Derive the relation between drift velocity and current density.

(N/A) Consider a conductor of cross-sectional area $A$ in which an electric field $\vec{E}$ is applied. Due to this field,free electrons experience a force and drift in the opposite direction of $\vec{E}$ with a drift velocity $v_d$.
In a small time interval $\Delta t$,the distance covered by the electrons is $\Delta x = |v_d| \Delta t$.
The volume of the cylindrical element containing these electrons is $V = A \Delta x = A |v_d| \Delta t$.
If $n$ is the number density of free electrons (number of electrons per unit volume),then the total number of electrons $N$ in this volume is $N = n V = n A |v_d| \Delta t$.
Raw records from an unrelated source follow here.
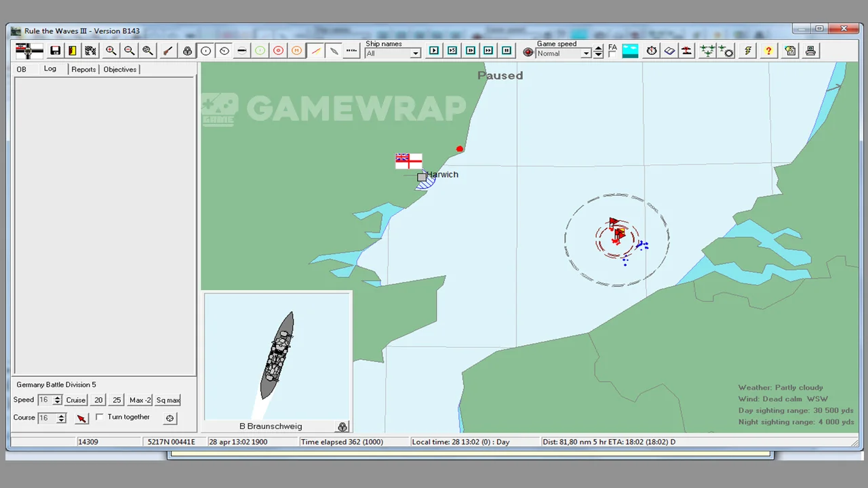
Task: Click the Sq max speed button
Action: [x=168, y=400]
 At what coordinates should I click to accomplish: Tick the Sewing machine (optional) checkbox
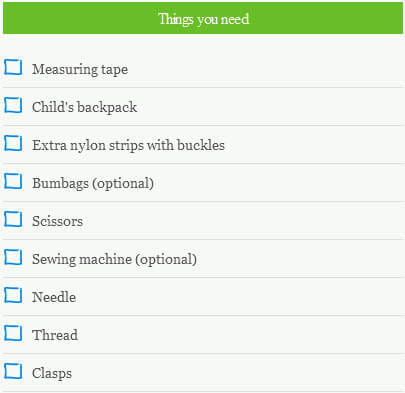coord(13,257)

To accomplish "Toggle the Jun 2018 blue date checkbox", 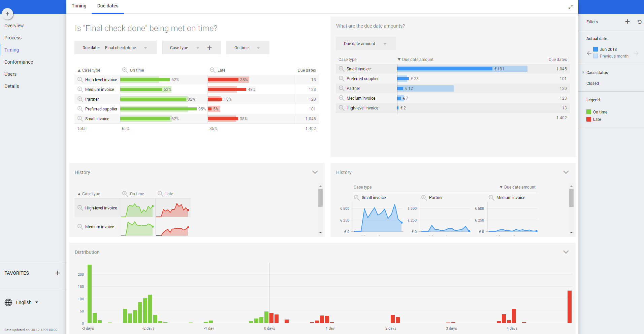I will (595, 49).
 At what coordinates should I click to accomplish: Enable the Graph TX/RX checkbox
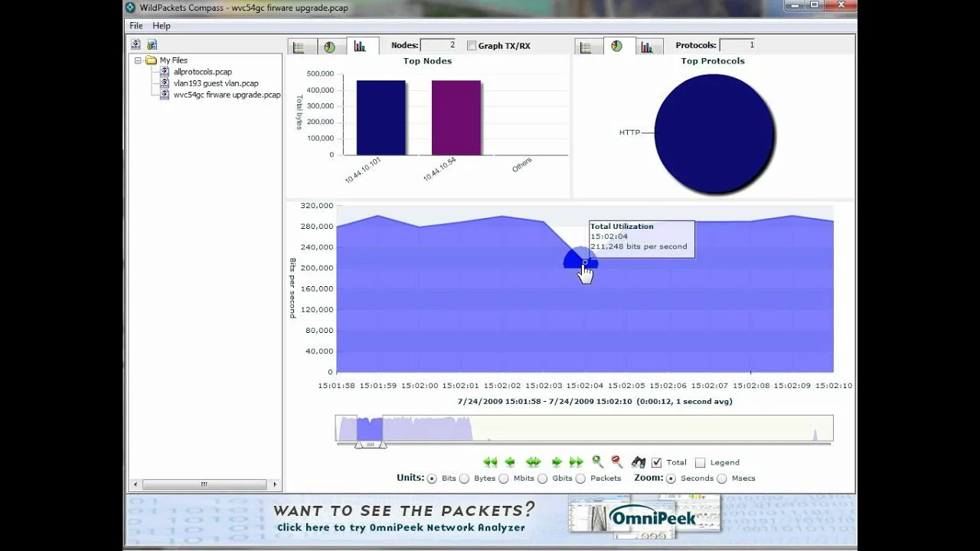pos(472,46)
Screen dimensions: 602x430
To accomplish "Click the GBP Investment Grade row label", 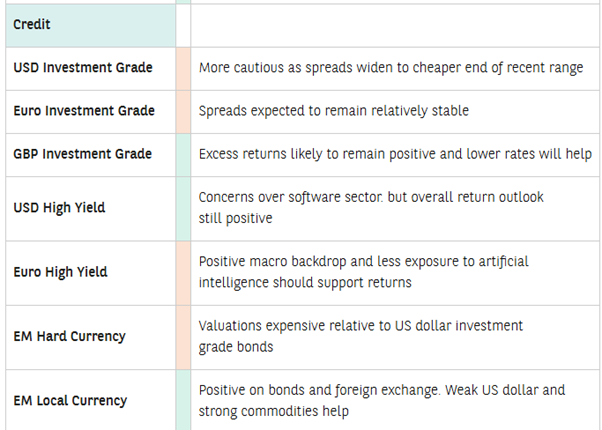I will [x=83, y=154].
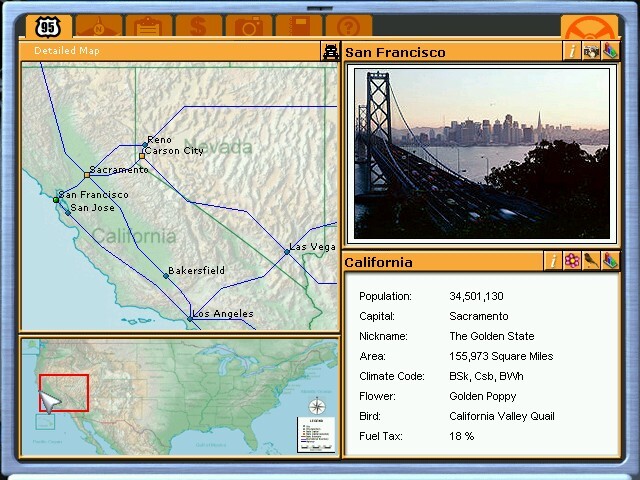Select Reno on the detailed map
Viewport: 640px width, 480px height.
click(145, 146)
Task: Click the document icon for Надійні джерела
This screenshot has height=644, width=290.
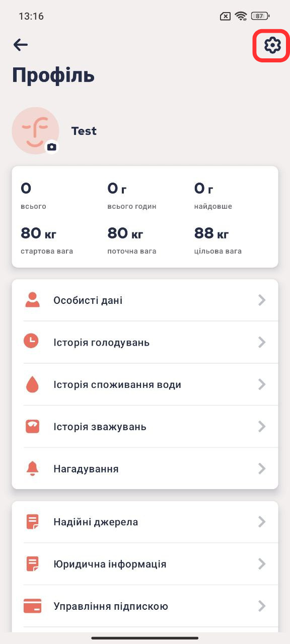Action: point(32,522)
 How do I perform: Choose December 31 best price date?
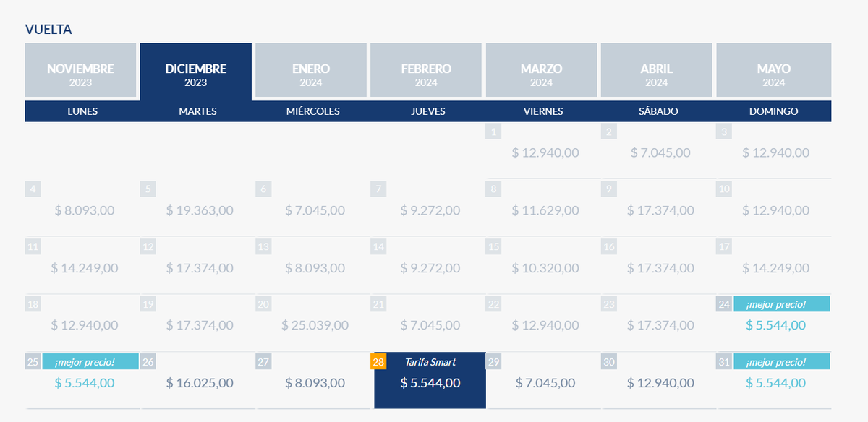tap(775, 382)
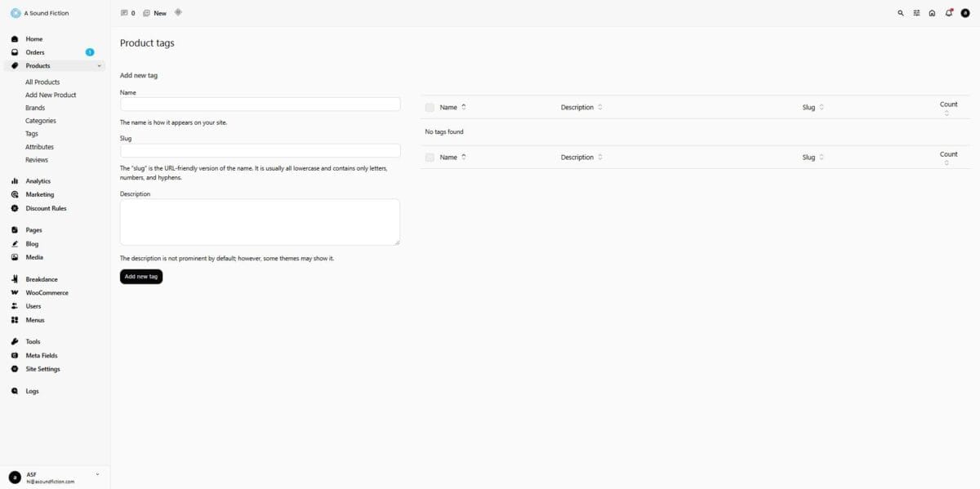The image size is (980, 489).
Task: Open the All Products link
Action: tap(42, 82)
The total charge $\Delta Q$ passing through the cross-section in time $\Delta t$ is $\Delta Q = N e = n A e |v_d| \Delta t$,where $e$ is the magnitude of the charge of an electron.
The current $I$ is given by $I = \frac{\Delta Q}{\Delta t} = n A e |v_d|$.
Since current density $J = \frac{I}{A}$,we have $J = \frac{n A e |v_d|}{A} = n e |v_d|$.
In vector form,since electrons drift opposite to the electric field,$\vec{J} = -n e \vec{v}_d$.